Some systems using DDR and most using DDR2 or newer memory technologies support dual-channel operation. When two identical (same size, speed, and latency) modules are installed in the proper sockets, the memory controller accesses them in interleaved mode for faster access.

Most systems with two pairs of sockets marked in contrasting colors implement dual-channel operation in this way: install the matching modules in the same color sockets (see Figure 4-4). See the instructions for the system or motherboard for exceptions.

Triple-Channel

Some systems using Intel’s LGA 1366 chipset support triple-channel addressing. Most of these systems use two sets of three sockets. Populate at least one set with identical memory. Some triple-channel motherboards use four sockets, but for best performance, the last socket should not be used on these systems.

Quad-Channel

Some systems using Intel’s LGA 2011 chipset support quad-channel addressing. Most of these systems use two sets of four sockets. Populate one or both sets with identical memory.

#### Objective
Continue the passage on multi-channel memory configurations, starting right after its last sentence.

#### Data extract
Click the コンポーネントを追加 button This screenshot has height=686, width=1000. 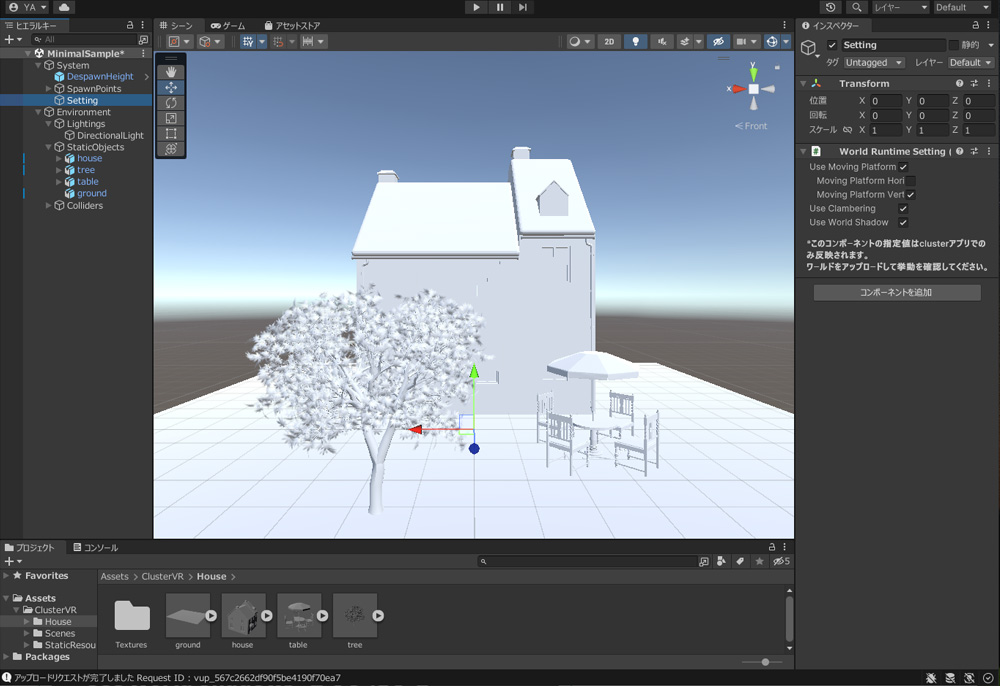tap(897, 293)
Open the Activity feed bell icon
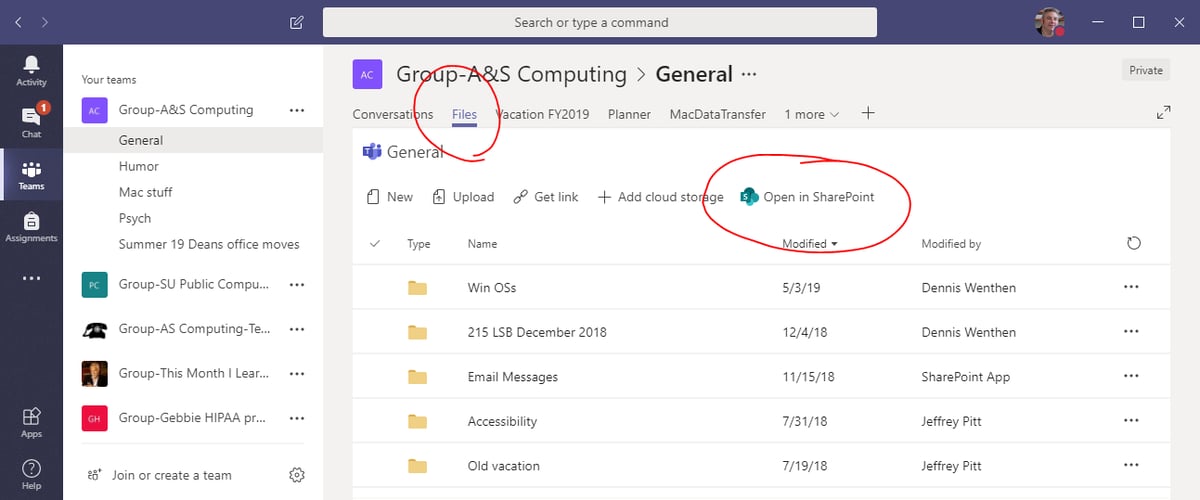The height and width of the screenshot is (500, 1200). (31, 68)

#### Answer for this exercise
Single-Sided vs Double-Sided

A single-sided (more properly known as single-ranked) module has a single 64-bit wide bank of memory chips. A double-sided (double-ranked) module has two 64-bit banks of memory stacked for higher capacity. Many, but not all, of these modules use both sides of the module for memory. However, the use of smaller memory chips enables “double-sided” modules to have all of the chips on one side. Refer to Figure 4-2. The top module is single-sided (one 64-bit rank) and the bottom module is double-sided (two 64-bit ranks), but all of the memory chips are on the front of the module.

Some systems, primarily older systems using DDR2 or older memory technologies, have different maximum amounts of RAM based on whether single-sided or double-sided modules are used. To determine specifics for a particular system or motherboard, check its documentation or use a memory vendor’s compatibility list or system scanner.

RAM Compatibility

When it comes to memory, compatibility is important. The memory module type must fit the motherboard; speed must be compatible and the module storage size/combination must match your computer system as well.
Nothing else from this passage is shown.